L’héritage arabe n’était pas commun à tous les Andalous. La majorité d’entre eux étaient soit des Berbères d’Afrique du Nord, soit des Ibères convertis à l’Islam, soit encore des Juifs qui avaient vécu en harmonie avec les Musulmans et les Chrétiens. Les non-Chrétiens commencèrent à quitter l’Andalousie dès le XIème siècle, lors de la prise de Tolède par Alphonse VI, roi de Castille. Le dernier groupe à partir fut les Morisques, qui s’étaient, en principe, convertis au christianisme pour éviter d’être expulsés. Selon les historiens, ils furent finalement expulsés pour ne pas s’être assimilés assez rapidement.

Le Maroc, l’Algérie et la Tunisie furent les destinations naturelles de ces exilés.

Fez, au Maroc, devint la patrie des réfugiés musulmans et juifs de Tolède, de Cordoue (qui tomba au XIIème siècle) et de Séville (qui fut prise au XIIIème siècle). Un quartier de Fez est aujourd’hui connu sous le nom de Quartier andalou. Tétouan fut entièrement rebâtie et repeuplée par les réfugiés de Grenade.

De nombreuses communautés marocaines s’identifient encore comme andalouses. Des villes telles que Diaz, Torres, Médine, Molina, Borras et Banzi résonnent encore d’un tel héritage.

Dans l’Algérie voisine, Tlemcen accueillit les Juifs expulsés. Les Morisques s’installèrent à Oran. En Tunisie, certains se reconvertirent à l'Islam mais continuèrent de parler et de lire l’espagnol pendant plusieurs siècles.

[File] Musiciens maure et chrétien des Cantigas de Santa Maria (XIIIème siècle)

L’impact andalou sur la culture nord-africaine a été profond et durable. Les orchestres de Fez, Tanger et Tétouan utilisent encore des instruments et de la musique andalouse qui remonte au IXème siècle. Au Maroc, la musique andalouse est encore appelée ala et a depuis longtemps été encouragée et favorisée par les autorités officielles.

La migration andalouse créa une renaissance de toutes les formes d’art et d’architecture tunisiens. Les mosquées, les palais et les maisons furent décorés de tuiles colorées rappelant celles des maisons de Cordoue et de Grenade. Testour, à 50 miles à l'ouest de Tunis sur les bords de la Medjerda, dans la ''campagne andalouse'' du pays, est une réplique presque fidèle d’une ancienne ville andalouse, avec ses maisons à tuiles, ses noms de rues et ses mosquées à deux cours. Des enfants blonds et aux yeux bleus, descendants indubitablement de Musulmans ibériques, peuvent parfois être aperçus jouant dans les rues.

La musique andalouse a également survécu en Tunisie, où elle est appelée malouf. La Rashidiya, un conservatoire de musique arabe fondé en 1934, continue de préserver et d’enseigner la musique andalouse sous sa forme originale.
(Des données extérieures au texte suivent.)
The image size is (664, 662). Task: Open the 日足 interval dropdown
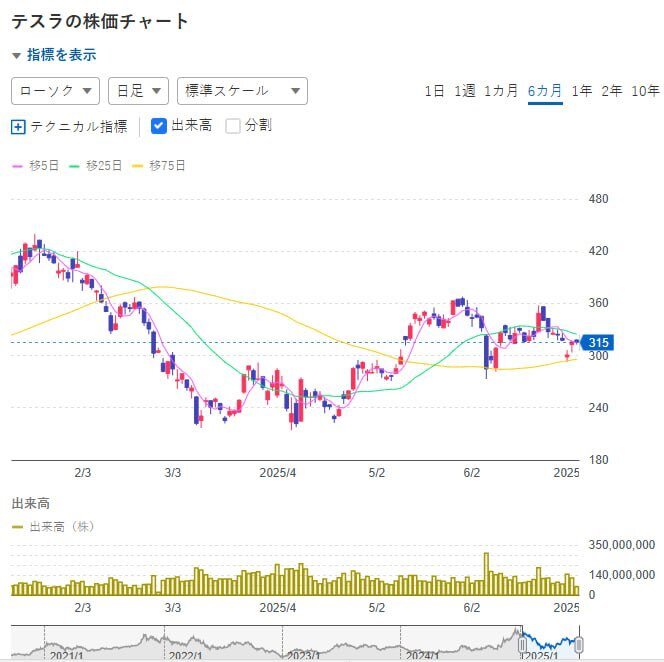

Il a été plus difficile pour la musique andalouse de s’enraciner en Algérie, où les autorités d’occupation françaises et, par la suite, les fondamentalistes religieux tentèrent de museler ce style de musique. Il a heureusement survécu comme musique “underground” dans des villes comme Tlemcen et Oran, incitant nombre de jeunes musiciens à en moderniser la forme pour lui donner un nouvel élan. A Oran, cela donna naissance au rai, l’un des genres musicaux les plus populaires en Afrique du Nord.

Le temps n’a pu éroder les liens émotionnels existant entre les Andalous et leur ancienne patrie, mais l’expulsion des Andalous permit à leur culture de se répandre à travers tout le Maghreb. Par leur apport, ils continuent de faire vivre et d’enrichir les nations du Maghreb et, plus largement, de la communauté mondiale.